Less noticed have been a dizzying array of regulatory actions and policy moves whose sum purpose appears to be strengthening state control over, well, just about everything. 

“The best way to summarize it,” says Rudd, “is that Xi Jinping has decided that, in the overall balance between the roles of the state and the market in China, it is in the interests of the Party to pivot toward the state.” Xi is determined to transform modern China into a global great power, “but a great power in which the Chinese Communist Party nonetheless retains complete control.”

That means growing controls as well over the freedoms of its 1.4 billion citizens.

Xi has acted, for example, to restrict the video gaming of school-aged children to three hours a week, and he has banned private tutoring. Chinese regulators have ordered broadcasters to encourage masculinity and remove “sissy men,” or niang pao, from the airwaves. Regulators banned “American Idol”-style competitions and removed from the internet any mention of one of China’s wealthiest actresses, Zhao Wei.

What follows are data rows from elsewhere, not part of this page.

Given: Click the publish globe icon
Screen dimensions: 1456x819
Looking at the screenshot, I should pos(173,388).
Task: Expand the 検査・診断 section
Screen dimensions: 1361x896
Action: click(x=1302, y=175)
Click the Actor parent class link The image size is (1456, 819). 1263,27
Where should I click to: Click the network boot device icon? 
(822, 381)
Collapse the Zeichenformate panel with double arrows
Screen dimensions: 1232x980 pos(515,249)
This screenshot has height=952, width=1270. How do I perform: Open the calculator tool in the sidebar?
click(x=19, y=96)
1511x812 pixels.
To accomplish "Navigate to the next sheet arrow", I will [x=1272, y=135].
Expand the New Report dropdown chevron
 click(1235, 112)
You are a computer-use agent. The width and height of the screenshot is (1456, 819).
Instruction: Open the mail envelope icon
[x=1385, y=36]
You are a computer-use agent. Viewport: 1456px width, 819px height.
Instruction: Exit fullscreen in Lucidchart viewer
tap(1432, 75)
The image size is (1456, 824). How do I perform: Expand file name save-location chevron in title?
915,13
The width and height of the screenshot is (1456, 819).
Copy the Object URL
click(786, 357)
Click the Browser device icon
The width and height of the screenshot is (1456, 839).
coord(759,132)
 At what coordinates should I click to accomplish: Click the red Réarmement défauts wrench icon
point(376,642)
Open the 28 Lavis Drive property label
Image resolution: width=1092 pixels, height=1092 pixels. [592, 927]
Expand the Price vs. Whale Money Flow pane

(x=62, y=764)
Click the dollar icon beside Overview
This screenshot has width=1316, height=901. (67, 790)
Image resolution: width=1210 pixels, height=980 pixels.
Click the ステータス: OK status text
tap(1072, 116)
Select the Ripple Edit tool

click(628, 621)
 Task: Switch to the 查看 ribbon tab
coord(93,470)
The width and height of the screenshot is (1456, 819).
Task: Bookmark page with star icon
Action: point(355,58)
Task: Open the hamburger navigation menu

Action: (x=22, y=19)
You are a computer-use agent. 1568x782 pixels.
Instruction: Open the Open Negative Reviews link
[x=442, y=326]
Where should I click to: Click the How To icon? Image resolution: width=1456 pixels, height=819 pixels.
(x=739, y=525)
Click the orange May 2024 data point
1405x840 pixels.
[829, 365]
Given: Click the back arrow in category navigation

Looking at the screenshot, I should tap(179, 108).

“The orders have been sudden, dramatic and often baffling,” wrote Lily Kuo in the Washington Post. Jude Blanchette of the Center for Strategic and International Studies says, “This is not a sector-by-sector rectification; this is an entire economic, industry and structural rectification.”

At the same time, President Xi has launched a push to share the virtues and successes of the Chinese authoritarian model with the rest of the world. 

“Beijing seeks less to impose a Marxist-Leninist ideology on foreign societies than to legitimate and promote its own authoritarian system,” Charles Edel and David Shullman, the recently appointed director of the Atlantic Council’s new China Global Hub, wrote in “Foreign Affairs.” “The CCP doesn’t seek ideological conformity but rather power, security, and global influence for China and for itself.”

The authors detail China’s global efforts to not remake the world in its image, but rather “to make the world friendlier to its interests — and more welcoming to the rise of authoritarianism in general.”

Those measures include “spreading propaganda, expanding information operations, consolidating economic influence, and meddling in foreign political systems” with the ultimate goal of “hollowing out democratic institutions and norms within and between countries,” Edel and Shullman write.

Within President Xi’s bold bet lie two opportunities for the US and its allies.

The first is that Xi, by overreaching in his controls at home, will undo just the sorts of economic and societal liberalization China needs to succeed. At the same time, the world’s democracies, like Australia, are growing more willing to seek a common cause to address Beijing.

In the end, however, Xi’s concerted moves require an equally concerted response from the world’s democracies. The French-US crisis following the Australian defense deal this week provides just one example of how difficult that will be to achieve and sustain.